Венецианцы шли по шумным улочкам крытого базара. Марко острее отца и дяди чувствовал очарование этой чужой, но уже ставшей ему чем-то близкой жизни. Почти на каждом шагу юноше хотелось остановиться. Вскоре они вышли на более спокойную улицу. Индийские менялы сидели у дверей своих лавок и грелись на солнце. Перед ними лежало множество гирек.
В мастерской, отгороженной от улицы кованой решеткой, пять женщин усердно склонились над деревянными пяльцами. Их ловкие, проворные руки так и мелькали, вышивая по шелку золотых и серебряных зверей. Тут же два темнокожих раба протыкали шилом дырочки в жемчужинах. За их работой внимательно следил надсмотрщик. Почти весь жемчуг, который привозили из Индии в Европу, попадал в Багдад, где его обрабатывали, прокалывали, нанизывали или вставляли в драгоценную оправу.
Венецианцы надели свои самые нарядные одежды, чтобы местные купцы, которые во время торгов будут тщательно рассматривать своих покупателей, не сомневались в их платежеспособности. Венецианцы шли теперь по улице, где жили золотых дел мастера и торговцы драгоценными камнями.
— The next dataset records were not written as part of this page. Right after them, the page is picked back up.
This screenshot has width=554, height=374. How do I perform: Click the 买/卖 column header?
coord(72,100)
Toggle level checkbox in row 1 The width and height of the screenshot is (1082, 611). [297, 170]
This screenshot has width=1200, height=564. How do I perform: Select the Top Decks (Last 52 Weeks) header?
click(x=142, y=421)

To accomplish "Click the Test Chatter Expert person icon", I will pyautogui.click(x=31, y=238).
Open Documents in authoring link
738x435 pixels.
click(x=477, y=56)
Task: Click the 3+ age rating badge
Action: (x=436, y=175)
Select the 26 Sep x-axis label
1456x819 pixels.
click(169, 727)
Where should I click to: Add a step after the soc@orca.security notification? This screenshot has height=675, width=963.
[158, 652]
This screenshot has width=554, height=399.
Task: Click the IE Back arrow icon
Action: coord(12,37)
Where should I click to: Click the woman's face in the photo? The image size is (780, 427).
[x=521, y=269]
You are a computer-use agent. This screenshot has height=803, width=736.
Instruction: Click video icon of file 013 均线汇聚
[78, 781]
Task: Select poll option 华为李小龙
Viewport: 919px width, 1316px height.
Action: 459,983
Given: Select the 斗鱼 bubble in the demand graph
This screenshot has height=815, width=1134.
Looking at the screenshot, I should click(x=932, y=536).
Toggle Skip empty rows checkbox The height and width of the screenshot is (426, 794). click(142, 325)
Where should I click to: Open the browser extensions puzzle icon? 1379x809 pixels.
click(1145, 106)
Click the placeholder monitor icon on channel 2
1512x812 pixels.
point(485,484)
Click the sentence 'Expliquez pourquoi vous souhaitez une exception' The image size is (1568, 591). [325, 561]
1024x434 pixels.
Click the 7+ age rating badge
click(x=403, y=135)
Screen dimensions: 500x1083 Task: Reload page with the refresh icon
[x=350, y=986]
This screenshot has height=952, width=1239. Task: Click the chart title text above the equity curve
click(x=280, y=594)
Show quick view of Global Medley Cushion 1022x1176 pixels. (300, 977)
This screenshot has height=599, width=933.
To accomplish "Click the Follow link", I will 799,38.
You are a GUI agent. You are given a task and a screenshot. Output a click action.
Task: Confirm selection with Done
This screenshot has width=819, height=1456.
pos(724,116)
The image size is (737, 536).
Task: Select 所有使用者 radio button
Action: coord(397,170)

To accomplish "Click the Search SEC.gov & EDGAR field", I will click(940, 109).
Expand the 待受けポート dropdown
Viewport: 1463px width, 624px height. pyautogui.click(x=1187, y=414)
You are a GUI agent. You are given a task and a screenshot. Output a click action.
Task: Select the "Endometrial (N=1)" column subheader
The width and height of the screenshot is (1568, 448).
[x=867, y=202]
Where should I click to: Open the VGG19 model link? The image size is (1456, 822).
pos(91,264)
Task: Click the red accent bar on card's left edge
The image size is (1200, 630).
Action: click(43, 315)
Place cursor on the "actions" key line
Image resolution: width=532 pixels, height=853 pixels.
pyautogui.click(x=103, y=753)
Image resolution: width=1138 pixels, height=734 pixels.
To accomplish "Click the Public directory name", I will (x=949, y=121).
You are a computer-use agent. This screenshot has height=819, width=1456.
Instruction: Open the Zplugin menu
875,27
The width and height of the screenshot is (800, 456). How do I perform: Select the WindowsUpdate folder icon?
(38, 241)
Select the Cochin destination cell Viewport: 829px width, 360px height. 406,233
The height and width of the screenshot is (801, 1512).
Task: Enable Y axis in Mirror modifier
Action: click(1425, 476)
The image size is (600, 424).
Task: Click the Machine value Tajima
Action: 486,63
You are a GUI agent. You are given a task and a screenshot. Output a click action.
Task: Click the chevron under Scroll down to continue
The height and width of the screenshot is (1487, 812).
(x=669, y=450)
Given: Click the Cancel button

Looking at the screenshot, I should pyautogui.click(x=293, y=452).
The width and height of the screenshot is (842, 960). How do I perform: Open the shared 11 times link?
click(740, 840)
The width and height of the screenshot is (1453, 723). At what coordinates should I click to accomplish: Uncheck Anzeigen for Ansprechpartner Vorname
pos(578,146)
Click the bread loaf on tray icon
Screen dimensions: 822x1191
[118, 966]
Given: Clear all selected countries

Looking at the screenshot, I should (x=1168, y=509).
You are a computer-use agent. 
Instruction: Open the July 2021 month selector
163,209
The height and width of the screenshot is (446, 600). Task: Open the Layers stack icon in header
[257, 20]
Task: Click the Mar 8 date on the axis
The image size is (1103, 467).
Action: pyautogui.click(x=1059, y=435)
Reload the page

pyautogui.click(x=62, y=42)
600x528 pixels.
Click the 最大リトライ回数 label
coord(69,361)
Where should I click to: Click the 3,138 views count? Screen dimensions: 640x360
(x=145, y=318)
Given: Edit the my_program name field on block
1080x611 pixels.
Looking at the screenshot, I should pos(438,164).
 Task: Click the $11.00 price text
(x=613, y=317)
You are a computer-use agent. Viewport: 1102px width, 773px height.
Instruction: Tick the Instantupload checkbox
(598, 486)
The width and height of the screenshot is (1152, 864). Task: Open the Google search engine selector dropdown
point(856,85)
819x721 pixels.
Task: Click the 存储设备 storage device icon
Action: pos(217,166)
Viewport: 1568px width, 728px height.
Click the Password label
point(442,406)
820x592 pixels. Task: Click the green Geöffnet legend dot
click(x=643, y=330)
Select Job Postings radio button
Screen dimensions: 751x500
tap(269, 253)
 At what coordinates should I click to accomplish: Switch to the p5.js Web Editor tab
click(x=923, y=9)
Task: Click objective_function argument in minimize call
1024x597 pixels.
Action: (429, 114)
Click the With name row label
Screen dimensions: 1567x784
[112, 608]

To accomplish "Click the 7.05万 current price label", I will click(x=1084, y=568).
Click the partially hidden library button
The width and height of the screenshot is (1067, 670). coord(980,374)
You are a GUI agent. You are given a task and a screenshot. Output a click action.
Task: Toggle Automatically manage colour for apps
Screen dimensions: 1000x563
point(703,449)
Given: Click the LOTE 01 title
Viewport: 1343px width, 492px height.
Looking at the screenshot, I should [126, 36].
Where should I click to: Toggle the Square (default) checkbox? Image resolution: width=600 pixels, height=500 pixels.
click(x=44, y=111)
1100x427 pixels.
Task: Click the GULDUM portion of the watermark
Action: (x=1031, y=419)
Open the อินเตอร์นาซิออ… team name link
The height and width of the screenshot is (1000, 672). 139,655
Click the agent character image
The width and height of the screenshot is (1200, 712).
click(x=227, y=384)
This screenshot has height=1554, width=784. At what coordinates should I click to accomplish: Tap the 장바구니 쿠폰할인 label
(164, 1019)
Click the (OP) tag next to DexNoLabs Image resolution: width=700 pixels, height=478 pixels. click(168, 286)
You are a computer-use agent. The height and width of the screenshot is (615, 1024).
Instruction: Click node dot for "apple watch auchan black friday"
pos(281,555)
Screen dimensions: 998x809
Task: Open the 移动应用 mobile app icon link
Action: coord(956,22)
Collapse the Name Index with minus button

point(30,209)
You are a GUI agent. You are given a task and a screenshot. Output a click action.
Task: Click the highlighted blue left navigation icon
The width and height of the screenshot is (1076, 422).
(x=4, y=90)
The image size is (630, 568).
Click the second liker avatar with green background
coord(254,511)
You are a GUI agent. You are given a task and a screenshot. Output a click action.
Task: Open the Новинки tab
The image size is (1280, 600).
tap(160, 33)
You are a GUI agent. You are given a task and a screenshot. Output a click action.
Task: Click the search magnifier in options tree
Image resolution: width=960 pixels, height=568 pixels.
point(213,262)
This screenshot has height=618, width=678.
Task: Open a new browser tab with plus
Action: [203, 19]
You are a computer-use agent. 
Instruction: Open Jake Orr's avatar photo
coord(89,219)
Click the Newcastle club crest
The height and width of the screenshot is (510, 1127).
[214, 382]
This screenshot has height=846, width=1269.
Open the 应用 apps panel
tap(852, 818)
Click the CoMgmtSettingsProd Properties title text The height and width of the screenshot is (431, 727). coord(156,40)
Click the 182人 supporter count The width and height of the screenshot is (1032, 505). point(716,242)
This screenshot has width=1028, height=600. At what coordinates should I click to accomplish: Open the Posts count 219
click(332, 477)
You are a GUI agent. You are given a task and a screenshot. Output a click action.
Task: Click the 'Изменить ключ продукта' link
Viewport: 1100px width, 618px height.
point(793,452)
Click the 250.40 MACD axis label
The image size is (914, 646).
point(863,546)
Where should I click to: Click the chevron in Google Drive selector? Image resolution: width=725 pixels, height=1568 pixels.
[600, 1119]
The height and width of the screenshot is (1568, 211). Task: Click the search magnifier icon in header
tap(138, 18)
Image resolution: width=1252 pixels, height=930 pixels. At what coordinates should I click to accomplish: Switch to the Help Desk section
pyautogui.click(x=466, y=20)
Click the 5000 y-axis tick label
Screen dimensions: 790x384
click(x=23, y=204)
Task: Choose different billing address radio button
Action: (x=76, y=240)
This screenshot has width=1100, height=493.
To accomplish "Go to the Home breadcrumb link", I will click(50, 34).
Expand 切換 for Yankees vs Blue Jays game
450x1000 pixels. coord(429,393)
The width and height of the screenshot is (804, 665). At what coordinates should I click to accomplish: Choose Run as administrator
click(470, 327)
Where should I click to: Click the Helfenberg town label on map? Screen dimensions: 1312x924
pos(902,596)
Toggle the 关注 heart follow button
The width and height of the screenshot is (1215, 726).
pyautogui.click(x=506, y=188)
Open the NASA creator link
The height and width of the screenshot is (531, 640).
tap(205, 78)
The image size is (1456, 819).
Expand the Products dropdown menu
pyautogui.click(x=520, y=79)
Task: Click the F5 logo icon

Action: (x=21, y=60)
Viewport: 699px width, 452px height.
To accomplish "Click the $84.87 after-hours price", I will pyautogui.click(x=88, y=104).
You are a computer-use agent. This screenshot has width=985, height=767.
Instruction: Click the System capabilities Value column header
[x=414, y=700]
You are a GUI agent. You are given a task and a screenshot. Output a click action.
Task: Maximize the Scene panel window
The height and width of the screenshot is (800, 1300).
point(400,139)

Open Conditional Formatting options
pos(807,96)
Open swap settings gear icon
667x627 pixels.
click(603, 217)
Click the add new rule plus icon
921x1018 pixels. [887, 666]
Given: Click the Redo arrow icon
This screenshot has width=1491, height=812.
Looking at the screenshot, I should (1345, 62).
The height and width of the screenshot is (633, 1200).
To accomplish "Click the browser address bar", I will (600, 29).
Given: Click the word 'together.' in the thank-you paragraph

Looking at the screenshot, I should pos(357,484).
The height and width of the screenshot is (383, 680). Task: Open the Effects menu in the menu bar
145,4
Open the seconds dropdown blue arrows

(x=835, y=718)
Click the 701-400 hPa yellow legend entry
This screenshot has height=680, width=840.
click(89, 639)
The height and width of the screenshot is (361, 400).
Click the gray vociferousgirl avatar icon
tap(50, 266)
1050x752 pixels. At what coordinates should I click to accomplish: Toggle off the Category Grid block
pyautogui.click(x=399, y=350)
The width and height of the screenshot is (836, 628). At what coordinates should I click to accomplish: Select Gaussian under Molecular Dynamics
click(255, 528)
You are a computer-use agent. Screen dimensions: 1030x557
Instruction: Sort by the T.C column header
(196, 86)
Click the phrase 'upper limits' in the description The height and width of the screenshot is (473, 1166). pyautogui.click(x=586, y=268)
Из мастерских доносилось тихое постукивание молоточков. Старик ювелир кивком подозвал купцов и осведомился, что они желают приобрести. Узнав, что венецианцы ищут бирюзу, старик оживился и жестом пригласил к себе в лавку. Рассыпаясь в похвалах своему товару, он ввел покупателей в тесную каморку. Николо и Маффео Поло заметили на себе его оценивающий взгляд. Маленький расторопный человечек прямо впился в них своими хитрыми глазками, видимо взвешивая, стоит ли ему попытаться их обмануть.
В одном из мешочков у него лежали камни, которые он продержал несколько дней в глиняном кувшине с водой. Они потемнели и приобрели ту ослепительную голубизну, какой отличается самая лучшая бирюза. Но через несколько недель эти камни снова посветлеют, потеряют блеск, и тогда они будут стоить не дороже гальки на берегу ручья.